What are generalizations of existential and universal quantifiers in their system?

### Not sure...

...I know that universal and existential quantification have an interpretation under which this work could be said to generalize them, but then, they have an interpretation under which (Laplacian, Jeffreysian, Coxian, Jaynesian) probability already generalizes them. I can't quite articulate it just now other than to wave my hands a lot and say that they "reduce" in some formal sense to implication, and this work, like Laplace/Jeffries/Cox/Jaynes before it, provides a "calculus of degrees of implication," if you will.

### Algorithmic = discrete?

Wouldn't "algorithmic" here refer to the (finite) discrete approach? Those of us that still worked with analogue computers will be aware of the gap - analogous to the gap between finite, discrete probability theory and the continuous variety with its normal distribution and the like.

Of course modern discrete spectacles make many people deny the infinite amount of information in many measurements (which is not diminished by error estimations). One would need a form of measure theory to make useful statements about such information.

### Definitely

Knuth and Skilling follow Jaynes in rejecting any aspect of measure theory that can't be derived from taking a finite set to a limit. There are simply too many cases in which taking a completed infinity as a reality of itself leads to unsoundness to operate any other way. I would call "the infinite amount of information in many measurements" exactly such a nonsensical concept: there isn't an infinite amount of information in the universe.

### Omega

Ah, but there is! Chaitin's Omega already contains an infinite amount of information. But of course, through finitely-discrete spectacles the world is finite and discrete. Arguing for the reality of the infinite world despite one's possibly finite knowledge of it is like arguing for the reality of the third dimension, despite all our photographs of the world being two-dimensional.

### We Want Information! Information! INFORMATION!

Biep: Ah, but there is! Chaitin's Omega already contains an infinite amount of information.

Magically defining the canonical "infinitely" random number as containing an "infinite" amount of information is precisely the sort of semantic legerdemain that Constructivism rightly rejects.

Biep: But of course, through finitely-discrete spectacles the world is finite and discrete.

The hitch is that the "finitely-discrete spectacles" happen to be physics. The fact that you can fantasize about "completed infinities" doesn't make them any less fantasy. Show me an infinity in a laboratory experiment. Then I'll believe that "infinity" isn't just a convenient shorthand for "the result of some limit process."

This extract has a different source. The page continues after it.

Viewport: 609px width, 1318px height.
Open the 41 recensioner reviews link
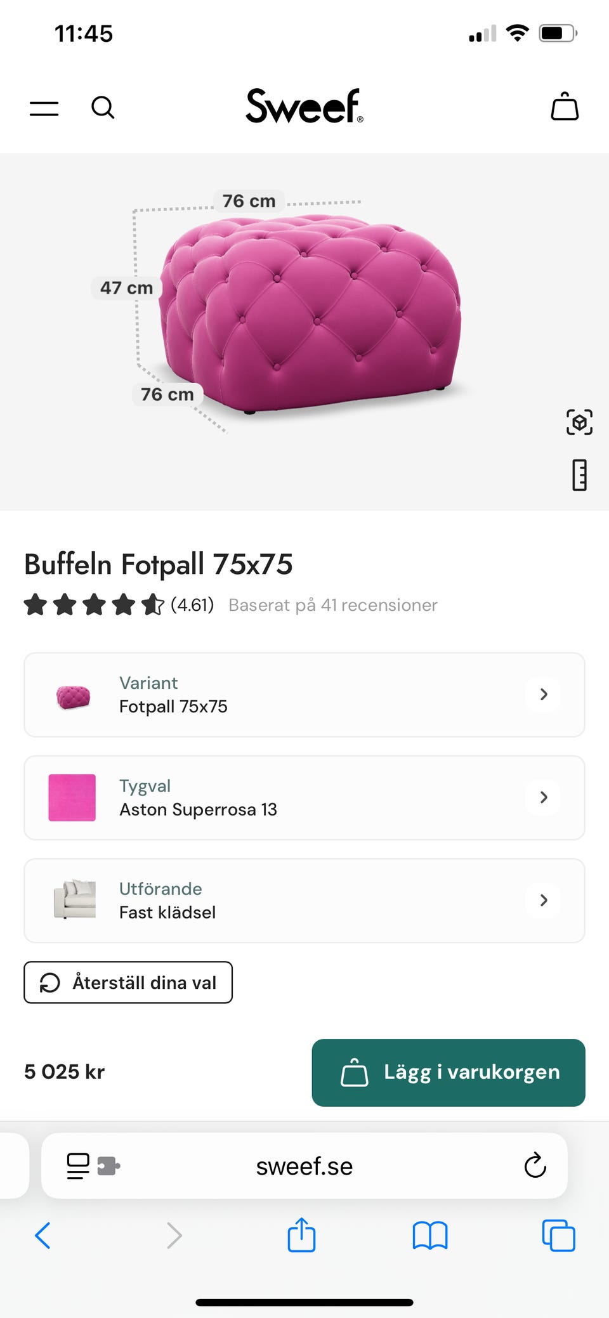click(x=332, y=605)
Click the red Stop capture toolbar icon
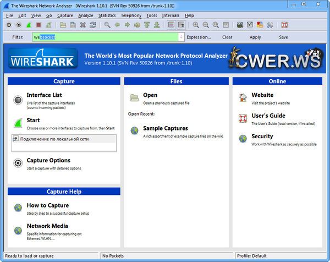330x262 pixels. (39, 25)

Biep: Arguing for the reality of the infinite world despite one's possibly finite knowledge of it is like arguing for the reality of the third dimension, despite all our photographs of the world being two-dimensional.

Except, crucially, one can conduct experiments to support the claim that our physical universe has three dimensions. The same cannot be said for any claim that there are such things as completed infinities.

### The fact that you can

The fact that you can fantasize about "completed infinities" doesn't make them any less fantasy.

Not so fast. "The modern spectacles" Biep refers to are not that of physics but that of set theory. We are used to approximate continua from point sets and this is quite problematic for various reasons:

* one can introduce non-standard numbers e.g. as equivalence classes of sequences of real numbers as in the Robinson construction and repeat the limit building processes we are used to from constructing reals from sequences of rationals. Representing 1D continua as sets of real numbers only serves as an approximation.

* although there may not be enough points there are also too many sets as demonstrated by the Banach-Tarski paradox which lead to the introduction of measurable sets.

So we are dealing with a couple of pragmatic compromises.

A fun analogy: the compromises are basically accepted by "working mathematicians" ( programmers ) but not so by those who work on foundations and believe that they are all basically misguided and their work may ultimately vanish in the dustbin of history ( language designers ).

### Where's the humble programmer?

I'm getting a bit lost. What "compromise" are you talking about that which working mathematician programmer accepts? I'm only seeing a philosophical discussion between foundationists here.

### Foundations of mathematics

Foundations of mathematics are actually about its language: what is your vocabulary, what are you allowed to talk about, what may be concluded? This is also the reason why the debates are lead mainly by mathematicians.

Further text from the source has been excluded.